In around 1258, Rabbi Jehiel of Paris immigrated to the Kingdom of Jerusalem from Northern France with several hundred students, his son Joseph following soon later. The group settled in the Crusader stronghold of Acre, where Rabbi Jehiel founded a Talmudic academy which he named the Great Academy of Paris, after the original institution he had headed in Paris. The academy intended to continue the learning traditions of the Tosafists of Northern France.

One report suggests that there were 300 students learning at the academy, although this may have included members of the local community, who devoted time for daily study.
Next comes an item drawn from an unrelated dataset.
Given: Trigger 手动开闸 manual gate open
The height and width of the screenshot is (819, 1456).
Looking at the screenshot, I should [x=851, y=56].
The renown of the new academy of the "Sages of Acre" was so great that Rabbi Shlomo ben Adret wrote in 1280: 'It is a custom among the sages of the Holy Land and of Babylon that if a question should be asked, nobody answers but they say: "Let us be guided by the Sages of Acre."' Acre subsequently became a centre of religious authority for Middle Eastern Jews and the rulings of its rabbinical court were accepted by the communities of Palestine, Syria and Egypt. Its scholars were instrumental in preserving the communication network between the Jewish diaspora and Palestinian Jewry.

It is probable that the Jews of Acre could not sustain the institution alone and that emissaries were sent to Europe to solicit funding. One such envoy, "Rabbi Jacob, the Messenger of the Yeshiva of Acre" (Yaakov haShaliach; c. 1258–1270), carried an "exhortatory treatise" which included an itinerary of the Holy Land listing the tombs and gravesites of biblical figures and talmudic sages – possibly to be used as a fundraising aid.